REQUIREMENTS
Reproduce the following rows verbatim, covering every row.

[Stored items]
::::::::

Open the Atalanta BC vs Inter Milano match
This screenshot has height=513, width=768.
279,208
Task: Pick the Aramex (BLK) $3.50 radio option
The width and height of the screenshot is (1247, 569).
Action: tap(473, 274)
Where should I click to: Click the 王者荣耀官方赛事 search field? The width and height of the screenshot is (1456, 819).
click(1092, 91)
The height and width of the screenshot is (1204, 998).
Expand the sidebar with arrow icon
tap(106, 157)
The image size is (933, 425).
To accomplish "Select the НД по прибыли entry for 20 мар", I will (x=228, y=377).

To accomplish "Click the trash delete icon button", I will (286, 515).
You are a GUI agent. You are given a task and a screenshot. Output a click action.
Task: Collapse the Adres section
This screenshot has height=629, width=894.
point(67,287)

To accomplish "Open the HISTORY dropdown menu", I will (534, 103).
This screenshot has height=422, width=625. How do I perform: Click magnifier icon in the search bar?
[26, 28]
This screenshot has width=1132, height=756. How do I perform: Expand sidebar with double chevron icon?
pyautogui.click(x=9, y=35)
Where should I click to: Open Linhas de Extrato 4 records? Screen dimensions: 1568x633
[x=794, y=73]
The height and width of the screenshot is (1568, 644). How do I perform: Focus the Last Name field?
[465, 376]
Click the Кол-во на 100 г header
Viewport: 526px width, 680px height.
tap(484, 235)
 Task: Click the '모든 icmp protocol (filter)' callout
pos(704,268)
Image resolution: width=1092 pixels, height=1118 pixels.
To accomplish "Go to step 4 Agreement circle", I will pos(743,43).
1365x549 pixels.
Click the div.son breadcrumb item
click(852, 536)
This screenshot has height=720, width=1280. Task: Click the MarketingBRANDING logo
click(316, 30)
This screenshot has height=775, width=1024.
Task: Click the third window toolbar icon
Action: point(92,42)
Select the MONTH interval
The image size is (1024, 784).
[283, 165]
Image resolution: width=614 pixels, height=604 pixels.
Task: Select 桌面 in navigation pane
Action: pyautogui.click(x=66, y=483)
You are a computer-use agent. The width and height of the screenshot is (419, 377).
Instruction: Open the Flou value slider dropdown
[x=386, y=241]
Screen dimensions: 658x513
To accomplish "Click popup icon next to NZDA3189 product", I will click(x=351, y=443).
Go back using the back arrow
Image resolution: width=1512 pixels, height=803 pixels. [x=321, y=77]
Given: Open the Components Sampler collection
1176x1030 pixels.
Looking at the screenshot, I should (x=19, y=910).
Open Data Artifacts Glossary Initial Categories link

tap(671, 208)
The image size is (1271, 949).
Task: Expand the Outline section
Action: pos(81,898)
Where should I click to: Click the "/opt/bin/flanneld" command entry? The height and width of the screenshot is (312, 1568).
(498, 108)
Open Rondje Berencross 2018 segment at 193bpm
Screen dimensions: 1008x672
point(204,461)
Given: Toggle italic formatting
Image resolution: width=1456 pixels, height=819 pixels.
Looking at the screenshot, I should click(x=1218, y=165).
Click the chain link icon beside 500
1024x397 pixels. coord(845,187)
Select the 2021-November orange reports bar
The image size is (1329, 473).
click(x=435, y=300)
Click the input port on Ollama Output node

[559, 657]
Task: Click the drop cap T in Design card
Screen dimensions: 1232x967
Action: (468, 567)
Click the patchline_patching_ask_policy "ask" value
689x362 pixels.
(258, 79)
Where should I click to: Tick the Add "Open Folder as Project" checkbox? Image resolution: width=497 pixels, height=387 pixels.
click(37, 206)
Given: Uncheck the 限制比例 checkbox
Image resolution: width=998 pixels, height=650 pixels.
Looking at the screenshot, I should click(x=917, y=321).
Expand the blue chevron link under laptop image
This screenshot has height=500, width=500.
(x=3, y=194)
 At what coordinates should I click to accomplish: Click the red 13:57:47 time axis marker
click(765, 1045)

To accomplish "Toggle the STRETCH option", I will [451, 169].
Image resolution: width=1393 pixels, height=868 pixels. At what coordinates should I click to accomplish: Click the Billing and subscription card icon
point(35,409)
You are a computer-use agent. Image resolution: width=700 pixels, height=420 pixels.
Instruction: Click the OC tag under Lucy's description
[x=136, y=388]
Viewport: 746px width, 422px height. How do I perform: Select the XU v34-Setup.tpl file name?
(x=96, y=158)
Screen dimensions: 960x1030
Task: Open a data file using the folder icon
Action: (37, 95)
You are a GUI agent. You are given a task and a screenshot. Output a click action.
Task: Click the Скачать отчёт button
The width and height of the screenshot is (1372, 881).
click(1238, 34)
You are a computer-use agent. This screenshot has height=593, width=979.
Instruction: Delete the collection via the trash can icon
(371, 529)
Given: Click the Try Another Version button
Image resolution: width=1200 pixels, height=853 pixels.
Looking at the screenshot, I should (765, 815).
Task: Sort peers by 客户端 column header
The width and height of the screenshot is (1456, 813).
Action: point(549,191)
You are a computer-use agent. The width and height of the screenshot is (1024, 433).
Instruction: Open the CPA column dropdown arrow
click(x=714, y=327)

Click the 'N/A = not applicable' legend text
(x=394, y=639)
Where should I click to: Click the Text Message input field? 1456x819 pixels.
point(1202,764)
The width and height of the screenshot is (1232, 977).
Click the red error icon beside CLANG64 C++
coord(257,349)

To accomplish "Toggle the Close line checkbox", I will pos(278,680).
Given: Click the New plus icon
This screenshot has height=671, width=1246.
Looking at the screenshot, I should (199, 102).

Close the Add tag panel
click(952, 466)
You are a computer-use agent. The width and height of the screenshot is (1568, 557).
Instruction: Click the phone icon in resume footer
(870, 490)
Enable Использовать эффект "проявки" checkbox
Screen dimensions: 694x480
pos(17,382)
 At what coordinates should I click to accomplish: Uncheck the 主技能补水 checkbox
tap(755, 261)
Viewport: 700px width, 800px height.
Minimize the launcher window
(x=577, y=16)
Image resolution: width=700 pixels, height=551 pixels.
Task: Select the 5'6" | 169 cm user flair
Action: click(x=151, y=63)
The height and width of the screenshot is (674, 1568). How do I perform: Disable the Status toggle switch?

::::::::

SOLUTION TO THIS PROBLEM
Open the Atalanta BC vs Inter Milano match
This screenshot has height=513, width=768.
279,208
Task: Pick the Aramex (BLK) $3.50 radio option
The width and height of the screenshot is (1247, 569).
Action: tap(473, 274)
Where should I click to: Click the 王者荣耀官方赛事 search field? The width and height of the screenshot is (1456, 819).
click(1092, 91)
The height and width of the screenshot is (1204, 998).
Expand the sidebar with arrow icon
tap(106, 157)
The image size is (933, 425).
To accomplish "Select the НД по прибыли entry for 20 мар", I will (x=228, y=377).

To accomplish "Click the trash delete icon button", I will (286, 515).
You are a GUI agent. You are given a task and a screenshot. Output a click action.
Task: Collapse the Adres section
This screenshot has height=629, width=894.
point(67,287)

To accomplish "Open the HISTORY dropdown menu", I will (534, 103).
This screenshot has height=422, width=625. How do I perform: Click magnifier icon in the search bar?
[26, 28]
This screenshot has width=1132, height=756. How do I perform: Expand sidebar with double chevron icon?
pyautogui.click(x=9, y=35)
Where should I click to: Open Linhas de Extrato 4 records? Screen dimensions: 1568x633
[x=794, y=73]
The height and width of the screenshot is (1568, 644). How do I perform: Focus the Last Name field?
[465, 376]
Click the Кол-во на 100 г header
Viewport: 526px width, 680px height.
tap(484, 235)
 Task: Click the '모든 icmp protocol (filter)' callout
pos(704,268)
Image resolution: width=1092 pixels, height=1118 pixels.
To accomplish "Go to step 4 Agreement circle", I will pos(743,43).
1365x549 pixels.
Click the div.son breadcrumb item
click(852, 536)
This screenshot has height=720, width=1280. Task: Click the MarketingBRANDING logo
click(316, 30)
This screenshot has height=775, width=1024.
Task: Click the third window toolbar icon
Action: point(92,42)
Select the MONTH interval
The image size is (1024, 784).
[283, 165]
Image resolution: width=614 pixels, height=604 pixels.
Task: Select 桌面 in navigation pane
Action: pyautogui.click(x=66, y=483)
You are a computer-use agent. The width and height of the screenshot is (419, 377).
Instruction: Open the Flou value slider dropdown
[x=386, y=241]
Screen dimensions: 658x513
To accomplish "Click popup icon next to NZDA3189 product", I will click(x=351, y=443).
Go back using the back arrow
Image resolution: width=1512 pixels, height=803 pixels. [x=321, y=77]
Given: Open the Components Sampler collection
1176x1030 pixels.
Looking at the screenshot, I should (x=19, y=910).
Open Data Artifacts Glossary Initial Categories link

tap(671, 208)
The image size is (1271, 949).
Task: Expand the Outline section
Action: pos(81,898)
Where should I click to: Click the "/opt/bin/flanneld" command entry? The height and width of the screenshot is (312, 1568).
(498, 108)
Open Rondje Berencross 2018 segment at 193bpm
Screen dimensions: 1008x672
point(204,461)
Given: Toggle italic formatting
Image resolution: width=1456 pixels, height=819 pixels.
Looking at the screenshot, I should click(x=1218, y=165).
Click the chain link icon beside 500
1024x397 pixels. coord(845,187)
Select the 2021-November orange reports bar
The image size is (1329, 473).
click(x=435, y=300)
Click the input port on Ollama Output node

[559, 657]
Task: Click the drop cap T in Design card
Screen dimensions: 1232x967
Action: (468, 567)
Click the patchline_patching_ask_policy "ask" value
689x362 pixels.
(258, 79)
Where should I click to: Tick the Add "Open Folder as Project" checkbox? Image resolution: width=497 pixels, height=387 pixels.
click(37, 206)
Given: Uncheck the 限制比例 checkbox
Image resolution: width=998 pixels, height=650 pixels.
Looking at the screenshot, I should click(x=917, y=321).
Expand the blue chevron link under laptop image
This screenshot has height=500, width=500.
(x=3, y=194)
 At what coordinates should I click to accomplish: Click the red 13:57:47 time axis marker
click(765, 1045)

To accomplish "Toggle the STRETCH option", I will [451, 169].
Image resolution: width=1393 pixels, height=868 pixels. At what coordinates should I click to accomplish: Click the Billing and subscription card icon
point(35,409)
You are a computer-use agent. Image resolution: width=700 pixels, height=420 pixels.
Instruction: Click the OC tag under Lucy's description
[x=136, y=388]
Viewport: 746px width, 422px height. How do I perform: Select the XU v34-Setup.tpl file name?
(x=96, y=158)
Screen dimensions: 960x1030
Task: Open a data file using the folder icon
Action: (37, 95)
You are a GUI agent. You are given a task and a screenshot. Output a click action.
Task: Click the Скачать отчёт button
The width and height of the screenshot is (1372, 881).
click(1238, 34)
You are a computer-use agent. This screenshot has height=593, width=979.
Instruction: Delete the collection via the trash can icon
(371, 529)
Given: Click the Try Another Version button
Image resolution: width=1200 pixels, height=853 pixels.
Looking at the screenshot, I should (765, 815).
Task: Sort peers by 客户端 column header
The width and height of the screenshot is (1456, 813).
Action: point(549,191)
You are a computer-use agent. The width and height of the screenshot is (1024, 433).
Instruction: Open the CPA column dropdown arrow
click(x=714, y=327)

Click the 'N/A = not applicable' legend text
(x=394, y=639)
Where should I click to: Click the Text Message input field? 1456x819 pixels.
point(1202,764)
The width and height of the screenshot is (1232, 977).
Click the red error icon beside CLANG64 C++
coord(257,349)

To accomplish "Toggle the Close line checkbox", I will pos(278,680).
Given: Click the New plus icon
This screenshot has height=671, width=1246.
Looking at the screenshot, I should (199, 102).

Close the Add tag panel
click(952, 466)
You are a computer-use agent. The width and height of the screenshot is (1568, 557).
Instruction: Click the phone icon in resume footer
(870, 490)
Enable Использовать эффект "проявки" checkbox
Screen dimensions: 694x480
pos(17,382)
 At what coordinates should I click to accomplish: Uncheck the 主技能补水 checkbox
tap(755, 261)
Viewport: 700px width, 800px height.
Minimize the launcher window
(x=577, y=16)
Image resolution: width=700 pixels, height=551 pixels.
Task: Select the 5'6" | 169 cm user flair
Action: click(x=151, y=63)
The height and width of the screenshot is (674, 1568). How do I perform: Disable the Status toggle switch?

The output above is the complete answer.